2021 in review: what can businesses learn about cutting through for the right reasons?

Owen Thomas - Director

This year has seen businesses face an extremely tough communications environment. It won’t come as a surprise to anyone that coronavirus dominated the news until September when events in Afghanistan briefly took over the headlines. For much of the first half of the year, only breaking stories about the Royal Family and the European Super League proposal cut through coronavirus to interrupt public attention.

Most noticed news stories of 2021

For businesses, it was seemingly impossible to impress a public taking little or no notice of their activities. What breaks through and sticks in the minds of the public is often negative stories about scandals, closures or criticisms.

The vaccine manufacturers are the exception to this rule, and their experience demonstrates how aligning your brand with successes can achieve striking results. Pfizer and AstraZeneca were two of the most noticed businesses of the year, helped by aligning their product brand with the business brand. After all, we were all offered the Pfizer-BioNTech COVID-19 vaccine and the AstraZeneca/Oxford COVID-19 vaccine.

The analysis below illustrates the business stories that gained traction over this year. Each week, we ask 2,000 nationally representative adults to name the businesses that had been most prominent in the news that week. Early on in the year, minds were focused on the vaccine rollout and so, Pfizer and AstraZeneca pretty much dominated public awareness.

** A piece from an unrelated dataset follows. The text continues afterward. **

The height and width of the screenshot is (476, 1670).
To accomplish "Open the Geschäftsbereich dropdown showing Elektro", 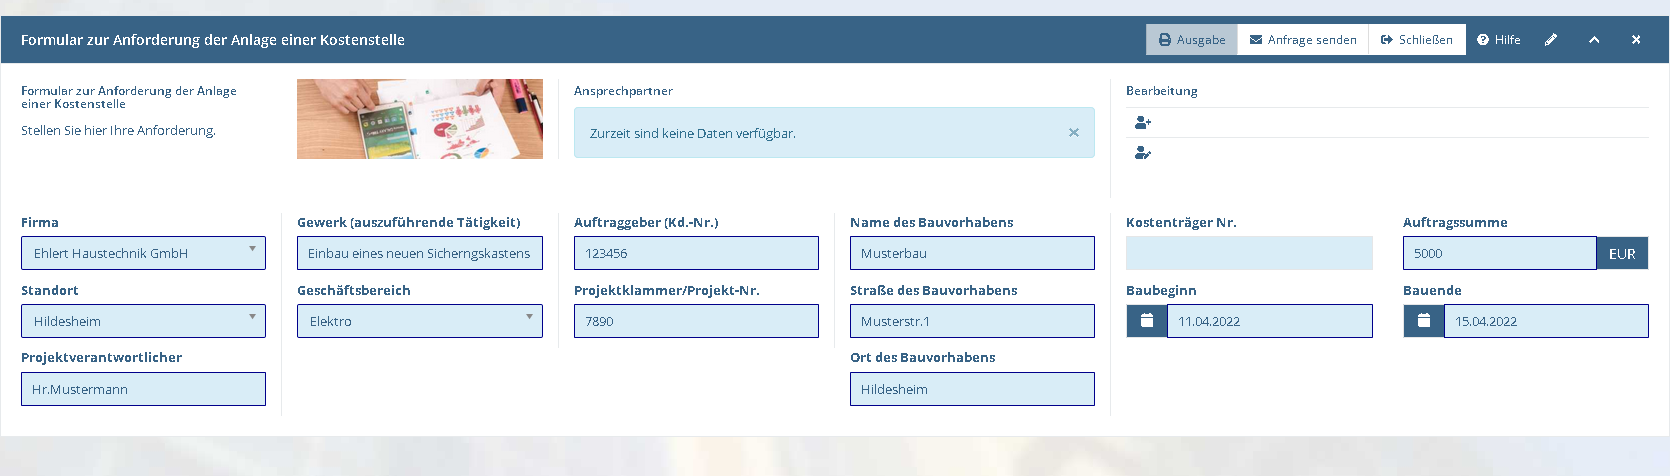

As the year progressed, attention turned to the store closures of John Lewis and Debenhams. AstraZeneca then hit the headlines again amid reported problems with the vaccine.

Most noticed businesses of 2021

The summer was quieter, with a higher proportion of the public failing to recall any business story at all. However, Amazon was getting noticed for a mixed set of issues and sentiment – fines, space travel, growth and allegations of stock wastage. The last quarter of the year saw businesses come back into public awareness as headlines were dominated by the business reaction to fuel shortages (e.g. BP closing petrol stations) and by the impact of rising gas prices on the energy sector (e.g. energy companies ceasing to trade).

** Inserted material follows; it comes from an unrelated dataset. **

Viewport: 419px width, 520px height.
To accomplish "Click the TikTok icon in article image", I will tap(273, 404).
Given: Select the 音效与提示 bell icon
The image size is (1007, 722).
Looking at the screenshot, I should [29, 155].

It’s important to note that in most weeks, more than a third of the public fail to recall a single business in the news and that proportion is almost always higher than the proportion naming the most noticed business.

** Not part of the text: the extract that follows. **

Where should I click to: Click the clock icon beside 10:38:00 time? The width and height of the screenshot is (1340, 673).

Frequently noticed businesses of 2021

For most of this year, the business stories that attracted the most attention were negative, as has generally been the case in recent years.

Businesses face a huge reputational challenge. Attracting attention for the wrong reasons seems far too easy, and a reputation for the good that businesses do seems increasingly hard to reach. The vaccine rollout illustrates an exception to this and – although this year was perhaps an exceptional case – it does demonstrate that business can grab attention for positive reasons.

The top 10 most noticed business news stories of 2021

Facebook announcing its rebrand to Meta in October was the most noticed business story of the year. It was an announcement met with mixed response, but a stunning example of their ability to attract public attention – achieving instant new brand recognition, successfully setting them up for widespread understanding of their new strategic positioning and future product and service launches. There’s little doubt we’ll be seeing their name again here in 2022 as their business evolves and grows. Whatever your reaction to their evolution, it will generate huge levels of public awareness.

AstraZeneca featured regularly taking several positions on the league table (2, 4 and 8), but it was not all positive coverage. The rest of the year’s biggest stories were also mixed or negative. Closures, protests and rising gas prices flooded public consciousness with resultant reputational challenges for BP, John Lewis, Debenhams, Amazon and the entire energy sector.

All of this serves to remind businesses of the difficulty they face in attracting attention for all their good work. Any opportunity to communicate positive news must be grabbed with both hands. For many, it may be better to simplify in order to amplify.

Of course, in order to simplify and amplify business communications, businesses need to build broad and deep understanding of their audiences. Through building such an understanding of audiences’ backgrounds and behaviours and attitudes, businesses can begin to build communications strategies that actually cut through to audiences that – often – just aren’t paying much attention.